Rep. Patrick McHenry, a Republican from Lincoln County, will serve as interim U.S. House speaker until someone is chosen to succeed Rep. Kevin McCarthy of California, who was ousted Tuesday.

McHenry, 47, began serving in Congress in 2002 and served as one of McCarthy’s top allies in his role as House speaker. He had been floated as a potential successor if McCarthy were to be removed from his leadership role, but it remains unclear when a replacement could be chosen.

The speaker has a secret list of successors, and McHenry was at the top of the list. That made him the immediate successor.

McHenry told McClatchy Tuesday when asked about becoming speaker that his entire focus was on ensuring that McCarthy maintained his leadership role. But after McCarthy was voted out Tuesday afternoon, McHenry took control of the House and closed the hearing, slamming his gavel forcefully into the podium.

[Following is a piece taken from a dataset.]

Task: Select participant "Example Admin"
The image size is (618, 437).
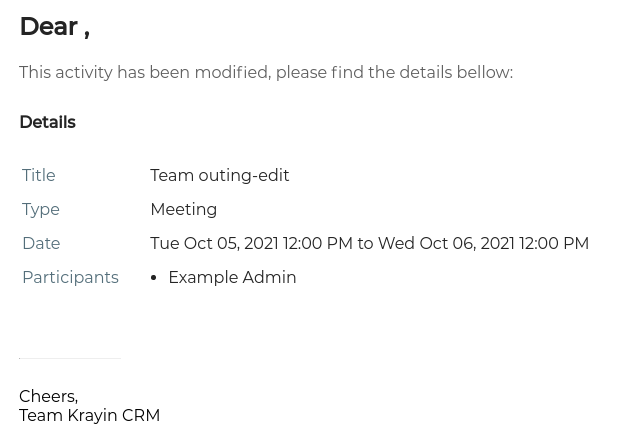Action: point(233,277)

It was an unprecedented moment in U.S. history. No U.S. House speaker has ever been removed with a resolution to oust them. But when McCarthy made a deal in January with the far-right House Freedom Caucus in exchange for their votes he agreed to reduce the number of House members needed to call for his ousting to just one.

And Rep. Matt Gaetz took that opportunity Monday night, making a motion to remove his leader as their speaker. Gaetz and the Freedom Caucus used appropriations bills as a bargaining chip. But when McCarthy went behind their backs and worked with Democrats to avoid a government shutdown it launched Gaetz into action.

Before the vote, Rep. Jeff Jackson, a Charlotte Democrat, said in a post on X, formerly Twitter, “The Speaker denied his right-flank the shutdown they wanted, so this week they’ll try to fire him.” Jackson and other Democrats joined that right flank. House Democratic Leader Hakeem Jeffries said Democrats voted to oust McCarthy because of the GOP’s “unwillingness to break from MAGA extremism,” CNN reported.

North Carolina Republicans all voted to keep McCarthy, including Rep. Dan Bishop, a Charlotte-area Republican who’s running for N.C. attorney general. Bishop said McCarthy is an accurate reflection of the House Republican Caucus, that “one person’s play call with roughly 5-7 potential supporters portends no path toward success” and that he’s leaving Congress and didn’t “want to impose this burden on an institution from which I am soon to depart.”

Now, Congress has until Nov. 17 to pass a spending bill to avert a government shutdown but can’t operate until a new speaker is chosen.